* WHAT NEEDS TO BE DONE
Word for word, copy the line containing "This screenshot has" and every line after it in the records below, leaving pictures out.

* GIVEN DATA
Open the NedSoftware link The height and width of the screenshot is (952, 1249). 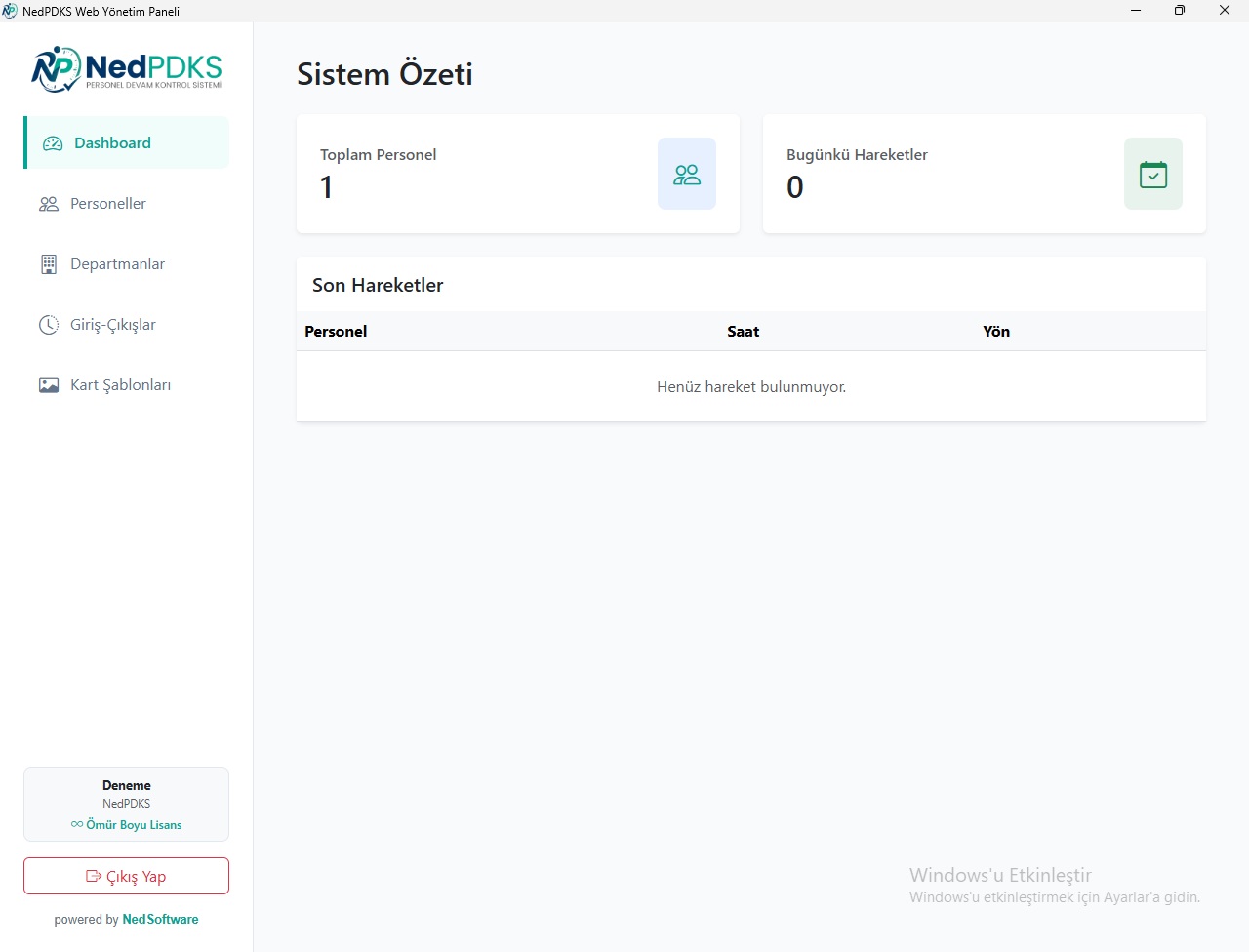(160, 920)
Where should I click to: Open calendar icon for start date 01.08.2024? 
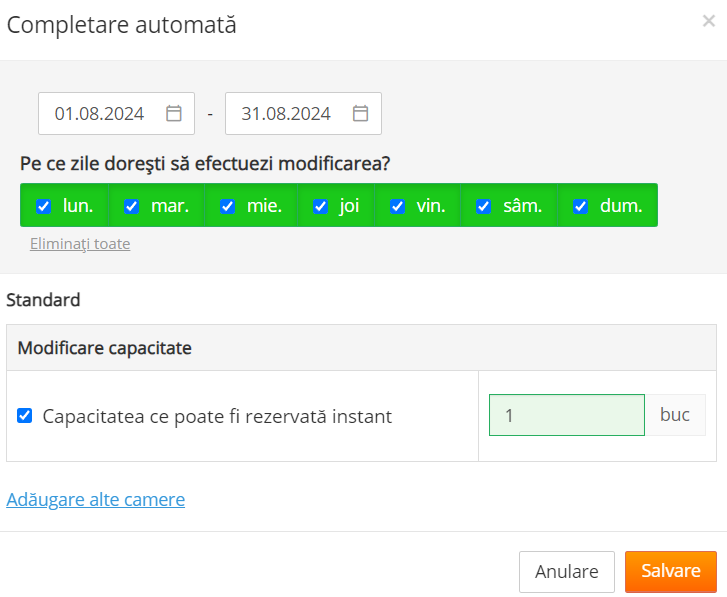coord(174,114)
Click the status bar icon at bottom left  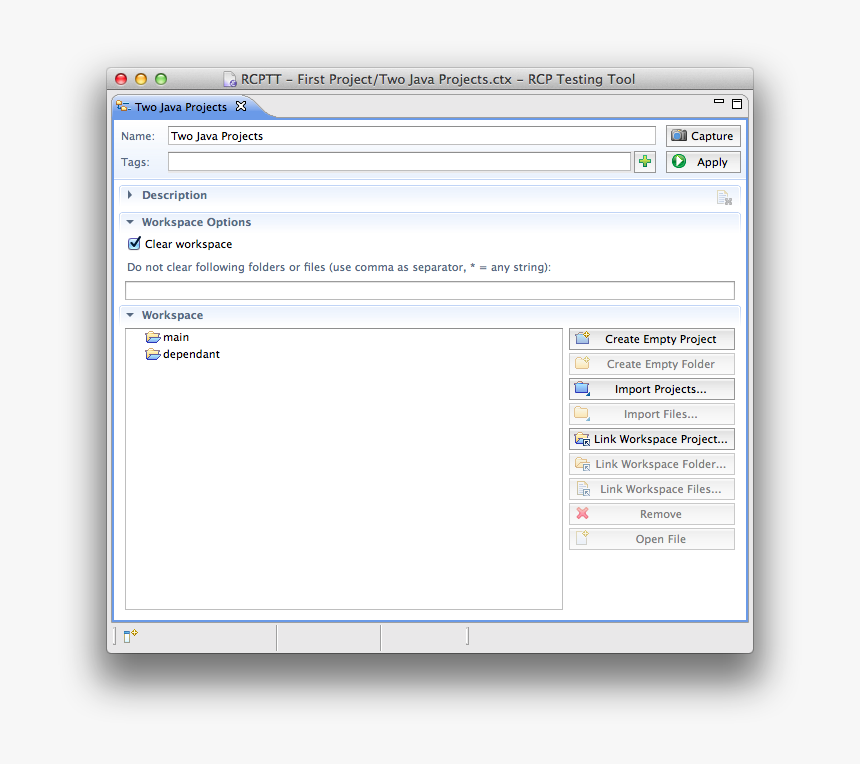coord(130,635)
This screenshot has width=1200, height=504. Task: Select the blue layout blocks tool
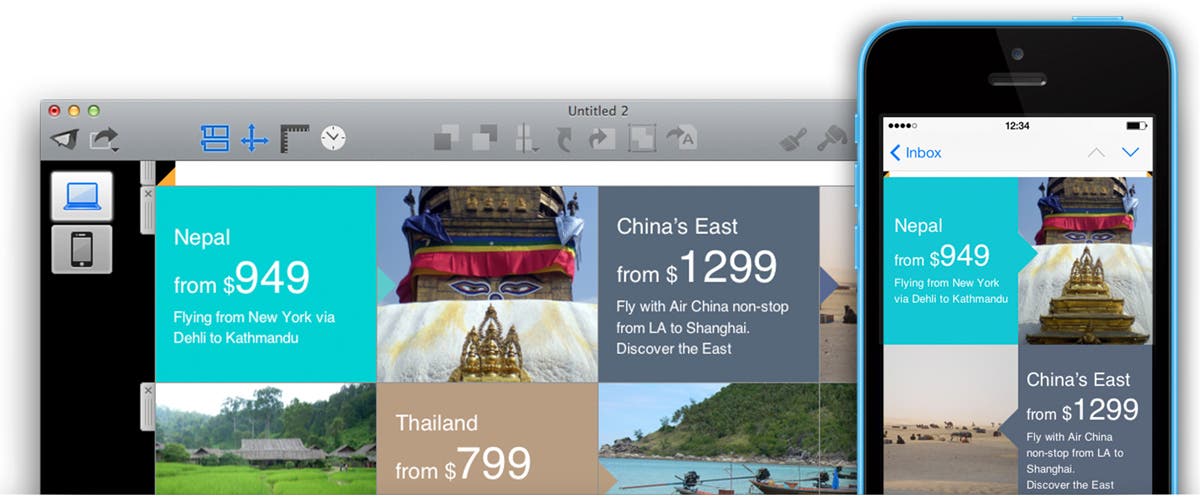[x=215, y=138]
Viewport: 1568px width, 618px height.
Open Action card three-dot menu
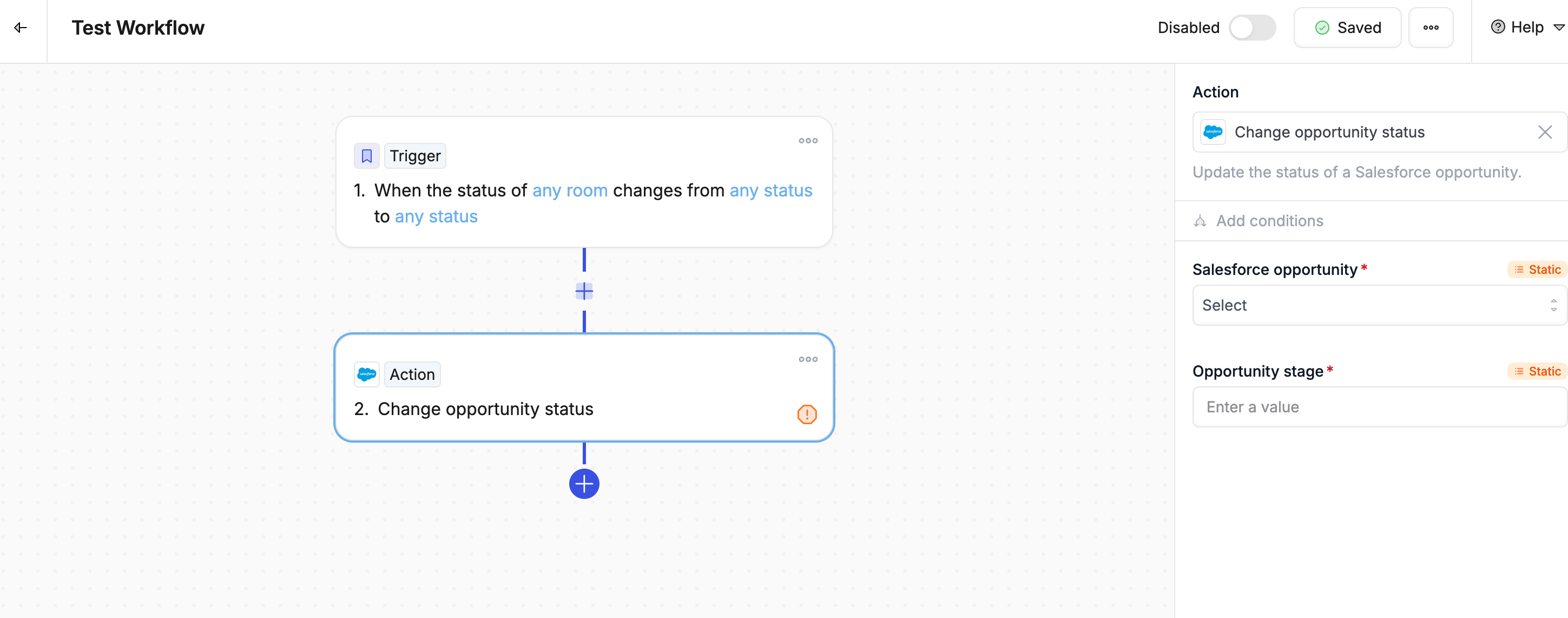pos(808,359)
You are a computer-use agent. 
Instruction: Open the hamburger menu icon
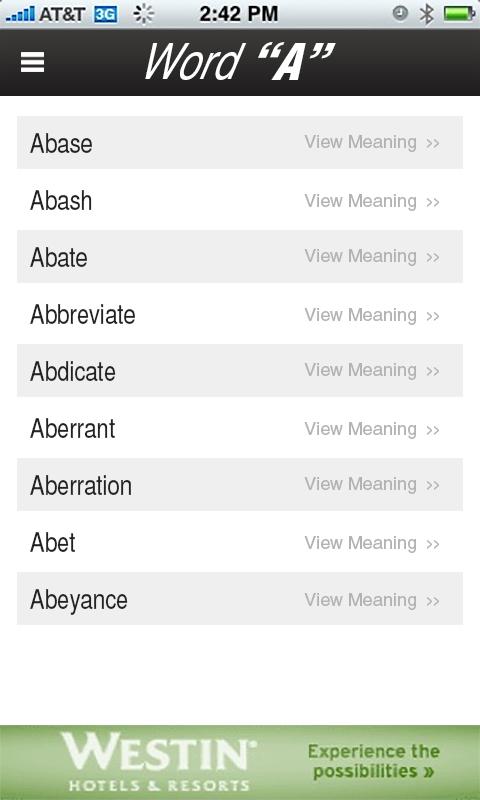pos(32,62)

* RESULT OF THE TASK
This screenshot has width=1200, height=504. Task: Select the blue layout blocks tool
[x=215, y=138]
Viewport: 1568px width, 618px height.
Open Action card three-dot menu
pos(808,359)
You are a computer-use agent. 
Instruction: Open the hamburger menu icon
pos(32,62)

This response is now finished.